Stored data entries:
-*-*-

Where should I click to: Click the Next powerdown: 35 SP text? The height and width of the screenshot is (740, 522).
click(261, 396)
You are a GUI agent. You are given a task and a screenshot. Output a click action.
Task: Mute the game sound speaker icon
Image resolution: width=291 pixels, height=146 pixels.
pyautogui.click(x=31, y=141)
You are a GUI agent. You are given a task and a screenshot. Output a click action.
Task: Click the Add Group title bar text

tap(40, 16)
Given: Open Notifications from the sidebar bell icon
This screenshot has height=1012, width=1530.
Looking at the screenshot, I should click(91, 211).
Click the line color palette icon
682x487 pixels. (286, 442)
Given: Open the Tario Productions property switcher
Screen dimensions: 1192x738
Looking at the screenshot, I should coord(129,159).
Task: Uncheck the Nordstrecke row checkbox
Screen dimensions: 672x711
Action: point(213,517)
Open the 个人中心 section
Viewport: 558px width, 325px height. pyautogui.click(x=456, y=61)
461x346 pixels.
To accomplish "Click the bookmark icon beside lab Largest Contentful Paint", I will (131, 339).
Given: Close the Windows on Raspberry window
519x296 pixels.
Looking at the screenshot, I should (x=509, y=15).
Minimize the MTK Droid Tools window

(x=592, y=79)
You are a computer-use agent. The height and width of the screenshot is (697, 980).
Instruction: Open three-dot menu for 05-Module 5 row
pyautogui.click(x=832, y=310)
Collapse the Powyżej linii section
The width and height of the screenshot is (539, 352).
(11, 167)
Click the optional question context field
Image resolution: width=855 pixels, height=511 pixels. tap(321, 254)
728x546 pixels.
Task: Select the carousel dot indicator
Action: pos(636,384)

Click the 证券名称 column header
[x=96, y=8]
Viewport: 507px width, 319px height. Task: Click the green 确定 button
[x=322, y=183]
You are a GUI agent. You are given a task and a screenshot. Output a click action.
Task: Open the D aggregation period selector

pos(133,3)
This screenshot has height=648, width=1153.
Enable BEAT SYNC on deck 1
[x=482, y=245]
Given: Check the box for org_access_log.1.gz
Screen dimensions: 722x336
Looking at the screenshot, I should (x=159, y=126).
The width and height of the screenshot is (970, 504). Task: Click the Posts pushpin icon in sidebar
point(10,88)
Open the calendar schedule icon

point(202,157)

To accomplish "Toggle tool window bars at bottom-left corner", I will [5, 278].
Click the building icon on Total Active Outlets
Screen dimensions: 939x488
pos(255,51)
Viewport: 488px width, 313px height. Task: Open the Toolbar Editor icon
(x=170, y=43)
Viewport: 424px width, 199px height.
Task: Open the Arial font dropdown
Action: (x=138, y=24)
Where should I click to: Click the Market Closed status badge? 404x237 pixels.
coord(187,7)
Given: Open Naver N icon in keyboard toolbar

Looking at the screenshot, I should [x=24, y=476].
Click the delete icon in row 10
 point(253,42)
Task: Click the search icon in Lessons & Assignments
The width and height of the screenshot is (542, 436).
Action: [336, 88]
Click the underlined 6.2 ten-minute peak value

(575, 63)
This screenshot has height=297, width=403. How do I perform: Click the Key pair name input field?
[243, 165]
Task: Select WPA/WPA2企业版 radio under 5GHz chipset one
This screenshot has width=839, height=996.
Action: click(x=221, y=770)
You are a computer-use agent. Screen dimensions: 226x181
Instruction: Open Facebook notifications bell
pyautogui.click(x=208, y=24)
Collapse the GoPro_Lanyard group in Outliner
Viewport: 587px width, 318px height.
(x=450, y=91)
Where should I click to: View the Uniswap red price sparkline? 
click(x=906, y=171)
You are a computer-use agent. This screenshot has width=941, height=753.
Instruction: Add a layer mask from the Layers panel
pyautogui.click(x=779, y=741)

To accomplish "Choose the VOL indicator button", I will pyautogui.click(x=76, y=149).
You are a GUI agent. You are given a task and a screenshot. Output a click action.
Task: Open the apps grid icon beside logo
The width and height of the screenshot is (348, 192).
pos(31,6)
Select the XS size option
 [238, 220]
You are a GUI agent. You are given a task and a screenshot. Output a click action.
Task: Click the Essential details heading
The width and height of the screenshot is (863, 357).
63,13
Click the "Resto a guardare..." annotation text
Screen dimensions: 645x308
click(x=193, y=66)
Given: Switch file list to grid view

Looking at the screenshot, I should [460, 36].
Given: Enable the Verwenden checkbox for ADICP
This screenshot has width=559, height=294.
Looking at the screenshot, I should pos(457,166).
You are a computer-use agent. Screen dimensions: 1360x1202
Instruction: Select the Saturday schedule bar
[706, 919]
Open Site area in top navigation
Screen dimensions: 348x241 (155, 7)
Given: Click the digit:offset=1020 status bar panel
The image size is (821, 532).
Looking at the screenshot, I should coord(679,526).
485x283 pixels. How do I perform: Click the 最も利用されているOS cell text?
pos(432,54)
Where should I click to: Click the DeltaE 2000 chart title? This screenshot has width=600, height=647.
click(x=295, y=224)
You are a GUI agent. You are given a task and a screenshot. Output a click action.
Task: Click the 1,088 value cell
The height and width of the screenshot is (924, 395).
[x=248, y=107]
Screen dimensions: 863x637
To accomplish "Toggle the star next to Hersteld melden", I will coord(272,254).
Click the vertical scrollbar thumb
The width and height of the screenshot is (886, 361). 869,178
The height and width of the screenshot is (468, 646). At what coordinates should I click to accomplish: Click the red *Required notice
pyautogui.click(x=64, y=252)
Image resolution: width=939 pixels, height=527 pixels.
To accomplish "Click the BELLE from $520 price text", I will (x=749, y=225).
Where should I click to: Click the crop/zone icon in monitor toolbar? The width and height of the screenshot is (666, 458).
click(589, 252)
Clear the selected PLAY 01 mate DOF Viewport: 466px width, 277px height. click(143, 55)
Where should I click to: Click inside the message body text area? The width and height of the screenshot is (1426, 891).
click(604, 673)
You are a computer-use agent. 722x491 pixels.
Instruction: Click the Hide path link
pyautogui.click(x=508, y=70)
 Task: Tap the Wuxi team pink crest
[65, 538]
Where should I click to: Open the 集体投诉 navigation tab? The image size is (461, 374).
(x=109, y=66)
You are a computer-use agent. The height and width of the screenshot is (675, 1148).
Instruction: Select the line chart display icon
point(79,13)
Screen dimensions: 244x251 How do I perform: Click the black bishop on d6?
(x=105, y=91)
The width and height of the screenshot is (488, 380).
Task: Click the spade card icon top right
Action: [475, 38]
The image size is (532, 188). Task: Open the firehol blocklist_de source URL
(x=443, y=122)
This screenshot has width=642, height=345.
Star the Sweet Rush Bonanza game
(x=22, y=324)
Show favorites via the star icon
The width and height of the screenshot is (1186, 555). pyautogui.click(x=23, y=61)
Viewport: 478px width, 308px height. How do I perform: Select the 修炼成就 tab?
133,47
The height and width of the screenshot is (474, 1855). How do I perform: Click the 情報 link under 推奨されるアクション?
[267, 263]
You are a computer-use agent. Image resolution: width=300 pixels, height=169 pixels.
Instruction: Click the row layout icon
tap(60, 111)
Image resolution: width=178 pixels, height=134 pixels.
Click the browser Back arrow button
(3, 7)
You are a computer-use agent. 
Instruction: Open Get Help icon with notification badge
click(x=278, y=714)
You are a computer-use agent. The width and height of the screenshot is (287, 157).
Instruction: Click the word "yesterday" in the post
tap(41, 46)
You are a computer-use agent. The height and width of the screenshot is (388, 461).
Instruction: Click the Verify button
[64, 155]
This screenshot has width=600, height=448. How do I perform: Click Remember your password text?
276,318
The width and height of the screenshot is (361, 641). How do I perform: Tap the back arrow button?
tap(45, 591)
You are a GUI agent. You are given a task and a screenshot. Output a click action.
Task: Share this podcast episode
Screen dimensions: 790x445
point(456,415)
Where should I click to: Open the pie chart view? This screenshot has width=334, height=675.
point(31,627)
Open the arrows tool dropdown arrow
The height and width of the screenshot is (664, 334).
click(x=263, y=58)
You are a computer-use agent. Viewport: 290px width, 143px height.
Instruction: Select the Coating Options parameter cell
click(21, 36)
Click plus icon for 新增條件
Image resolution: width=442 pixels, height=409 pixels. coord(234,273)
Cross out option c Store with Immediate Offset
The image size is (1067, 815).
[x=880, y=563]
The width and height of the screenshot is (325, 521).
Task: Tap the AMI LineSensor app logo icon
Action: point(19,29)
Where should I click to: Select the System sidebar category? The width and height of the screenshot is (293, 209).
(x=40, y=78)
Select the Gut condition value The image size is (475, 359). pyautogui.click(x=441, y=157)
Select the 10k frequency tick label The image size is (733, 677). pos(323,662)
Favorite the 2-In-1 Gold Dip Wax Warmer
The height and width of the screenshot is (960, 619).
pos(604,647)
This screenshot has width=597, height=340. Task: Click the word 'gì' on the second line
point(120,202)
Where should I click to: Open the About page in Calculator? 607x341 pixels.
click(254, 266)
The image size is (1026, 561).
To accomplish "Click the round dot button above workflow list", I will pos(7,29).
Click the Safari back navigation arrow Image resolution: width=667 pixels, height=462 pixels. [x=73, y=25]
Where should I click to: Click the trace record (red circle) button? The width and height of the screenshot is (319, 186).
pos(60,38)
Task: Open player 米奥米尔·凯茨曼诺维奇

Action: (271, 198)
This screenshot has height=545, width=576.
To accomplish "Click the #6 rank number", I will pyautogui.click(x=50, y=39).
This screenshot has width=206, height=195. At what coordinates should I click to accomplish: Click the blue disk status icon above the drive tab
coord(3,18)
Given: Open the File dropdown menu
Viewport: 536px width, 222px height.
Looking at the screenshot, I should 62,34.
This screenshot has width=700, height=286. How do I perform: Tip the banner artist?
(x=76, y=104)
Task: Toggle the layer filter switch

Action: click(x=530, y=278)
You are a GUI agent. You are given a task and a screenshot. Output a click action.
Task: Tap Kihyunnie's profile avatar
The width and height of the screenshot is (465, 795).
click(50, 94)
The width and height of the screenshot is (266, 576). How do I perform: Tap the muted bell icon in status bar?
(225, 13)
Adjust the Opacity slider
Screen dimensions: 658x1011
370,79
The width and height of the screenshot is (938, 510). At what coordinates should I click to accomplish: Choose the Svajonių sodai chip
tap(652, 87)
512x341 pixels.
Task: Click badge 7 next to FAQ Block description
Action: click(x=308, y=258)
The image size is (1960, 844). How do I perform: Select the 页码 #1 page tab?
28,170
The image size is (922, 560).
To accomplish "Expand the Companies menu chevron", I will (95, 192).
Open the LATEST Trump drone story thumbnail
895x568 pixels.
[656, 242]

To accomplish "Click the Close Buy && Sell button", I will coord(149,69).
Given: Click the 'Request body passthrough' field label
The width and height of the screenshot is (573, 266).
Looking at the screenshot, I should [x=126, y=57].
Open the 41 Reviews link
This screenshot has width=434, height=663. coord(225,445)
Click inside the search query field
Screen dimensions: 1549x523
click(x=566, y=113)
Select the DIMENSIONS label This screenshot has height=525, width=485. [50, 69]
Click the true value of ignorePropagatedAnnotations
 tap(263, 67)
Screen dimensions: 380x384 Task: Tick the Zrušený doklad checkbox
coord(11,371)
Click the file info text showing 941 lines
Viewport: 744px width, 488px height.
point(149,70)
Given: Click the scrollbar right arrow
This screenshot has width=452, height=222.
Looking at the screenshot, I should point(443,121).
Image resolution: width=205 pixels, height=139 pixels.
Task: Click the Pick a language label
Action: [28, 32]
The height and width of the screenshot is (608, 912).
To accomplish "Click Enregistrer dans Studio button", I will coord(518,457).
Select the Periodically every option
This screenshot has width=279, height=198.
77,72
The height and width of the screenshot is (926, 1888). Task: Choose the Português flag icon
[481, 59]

-*-*-

- _EXERCISE GOAL_: Above are records; repeat only the lines starting at the line with "Instruction: Add a" and ending at the line with "Task: Open the apps grid icon beside logo", exactly as they appear, both included.

- _PROBLEM SOLUTION_:
Instruction: Add a layer mask from the Layers panel
pyautogui.click(x=779, y=741)

To accomplish "Choose the VOL indicator button", I will pyautogui.click(x=76, y=149).
You are a GUI agent. You are given a task and a screenshot. Output a click action.
Task: Open the apps grid icon beside logo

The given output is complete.